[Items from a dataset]
════════════════
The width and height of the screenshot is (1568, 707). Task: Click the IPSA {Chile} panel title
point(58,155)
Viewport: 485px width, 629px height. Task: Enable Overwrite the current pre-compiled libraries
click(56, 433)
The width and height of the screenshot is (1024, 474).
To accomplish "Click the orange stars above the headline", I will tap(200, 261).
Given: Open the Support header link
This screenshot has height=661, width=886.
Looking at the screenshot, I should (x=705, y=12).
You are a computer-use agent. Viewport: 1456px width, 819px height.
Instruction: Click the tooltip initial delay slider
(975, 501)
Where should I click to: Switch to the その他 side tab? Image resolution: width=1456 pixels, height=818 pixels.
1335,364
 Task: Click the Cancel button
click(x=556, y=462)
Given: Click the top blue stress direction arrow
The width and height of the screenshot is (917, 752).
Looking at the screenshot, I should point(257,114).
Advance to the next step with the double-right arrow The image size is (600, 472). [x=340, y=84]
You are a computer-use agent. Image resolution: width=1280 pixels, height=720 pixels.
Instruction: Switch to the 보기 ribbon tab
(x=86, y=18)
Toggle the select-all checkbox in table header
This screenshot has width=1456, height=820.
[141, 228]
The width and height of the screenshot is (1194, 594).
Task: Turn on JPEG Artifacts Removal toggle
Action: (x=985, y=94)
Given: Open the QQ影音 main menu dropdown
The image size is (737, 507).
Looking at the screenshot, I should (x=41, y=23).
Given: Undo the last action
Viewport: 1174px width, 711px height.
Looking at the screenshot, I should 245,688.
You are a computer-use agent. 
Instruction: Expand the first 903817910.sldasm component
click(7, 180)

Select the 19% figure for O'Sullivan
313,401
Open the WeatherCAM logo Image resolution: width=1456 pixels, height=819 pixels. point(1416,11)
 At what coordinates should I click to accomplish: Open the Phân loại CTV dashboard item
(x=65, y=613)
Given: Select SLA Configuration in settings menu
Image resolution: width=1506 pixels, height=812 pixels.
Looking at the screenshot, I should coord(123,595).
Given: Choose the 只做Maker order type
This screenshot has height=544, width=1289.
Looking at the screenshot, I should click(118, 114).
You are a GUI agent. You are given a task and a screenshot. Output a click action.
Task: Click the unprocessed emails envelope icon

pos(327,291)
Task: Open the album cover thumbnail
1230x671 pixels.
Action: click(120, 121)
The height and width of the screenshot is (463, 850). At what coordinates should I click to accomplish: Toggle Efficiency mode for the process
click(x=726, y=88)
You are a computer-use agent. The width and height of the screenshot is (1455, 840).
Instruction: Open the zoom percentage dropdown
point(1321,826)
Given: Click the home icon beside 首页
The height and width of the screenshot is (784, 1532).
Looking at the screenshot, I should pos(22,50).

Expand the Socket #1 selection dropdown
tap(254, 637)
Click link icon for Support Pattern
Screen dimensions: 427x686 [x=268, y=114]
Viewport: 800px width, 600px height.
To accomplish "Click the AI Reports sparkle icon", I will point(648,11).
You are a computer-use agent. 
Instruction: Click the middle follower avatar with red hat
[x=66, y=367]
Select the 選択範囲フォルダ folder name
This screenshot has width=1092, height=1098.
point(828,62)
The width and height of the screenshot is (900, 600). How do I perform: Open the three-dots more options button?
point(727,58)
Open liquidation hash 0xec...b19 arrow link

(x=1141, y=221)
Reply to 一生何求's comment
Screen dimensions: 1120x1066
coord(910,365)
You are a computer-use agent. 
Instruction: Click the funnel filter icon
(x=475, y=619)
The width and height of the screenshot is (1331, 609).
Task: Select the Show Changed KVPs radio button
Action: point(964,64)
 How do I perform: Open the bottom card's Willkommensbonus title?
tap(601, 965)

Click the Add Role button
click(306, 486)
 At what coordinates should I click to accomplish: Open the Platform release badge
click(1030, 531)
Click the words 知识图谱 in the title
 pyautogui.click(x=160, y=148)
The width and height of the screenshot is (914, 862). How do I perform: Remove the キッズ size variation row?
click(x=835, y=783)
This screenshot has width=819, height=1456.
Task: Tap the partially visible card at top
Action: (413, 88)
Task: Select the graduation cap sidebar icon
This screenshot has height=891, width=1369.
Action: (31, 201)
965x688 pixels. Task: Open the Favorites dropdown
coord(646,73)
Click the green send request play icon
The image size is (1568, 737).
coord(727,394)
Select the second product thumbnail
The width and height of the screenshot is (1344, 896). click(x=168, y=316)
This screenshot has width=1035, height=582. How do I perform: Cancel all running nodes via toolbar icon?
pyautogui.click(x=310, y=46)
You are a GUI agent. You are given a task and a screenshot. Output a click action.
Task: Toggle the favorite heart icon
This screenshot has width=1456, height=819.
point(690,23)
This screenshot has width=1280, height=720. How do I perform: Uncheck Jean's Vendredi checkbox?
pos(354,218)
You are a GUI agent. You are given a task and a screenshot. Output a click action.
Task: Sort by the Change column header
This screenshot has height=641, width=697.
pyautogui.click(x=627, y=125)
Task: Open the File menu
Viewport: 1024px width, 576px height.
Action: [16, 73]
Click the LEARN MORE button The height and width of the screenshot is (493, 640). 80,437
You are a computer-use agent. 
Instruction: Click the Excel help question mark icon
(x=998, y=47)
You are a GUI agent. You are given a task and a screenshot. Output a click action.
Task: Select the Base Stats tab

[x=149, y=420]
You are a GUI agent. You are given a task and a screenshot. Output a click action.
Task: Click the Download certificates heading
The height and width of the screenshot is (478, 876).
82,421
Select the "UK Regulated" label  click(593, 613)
════════════════
- _What you need to do_
Rewrite the lines from the beginning through the line containing "Looking at the screenshot, I should (x=705, y=12).", replacing "Task" with "Goal" and leaving everything else unchanged.

- _Solved exercise_
The width and height of the screenshot is (1568, 707). Goal: Click the IPSA {Chile} panel title
point(58,155)
Viewport: 485px width, 629px height. Goal: Enable Overwrite the current pre-compiled libraries
click(56, 433)
The width and height of the screenshot is (1024, 474).
To accomplish "Click the orange stars above the headline", I will tap(200, 261).
Given: Open the Support header link
This screenshot has height=661, width=886.
Looking at the screenshot, I should (x=705, y=12).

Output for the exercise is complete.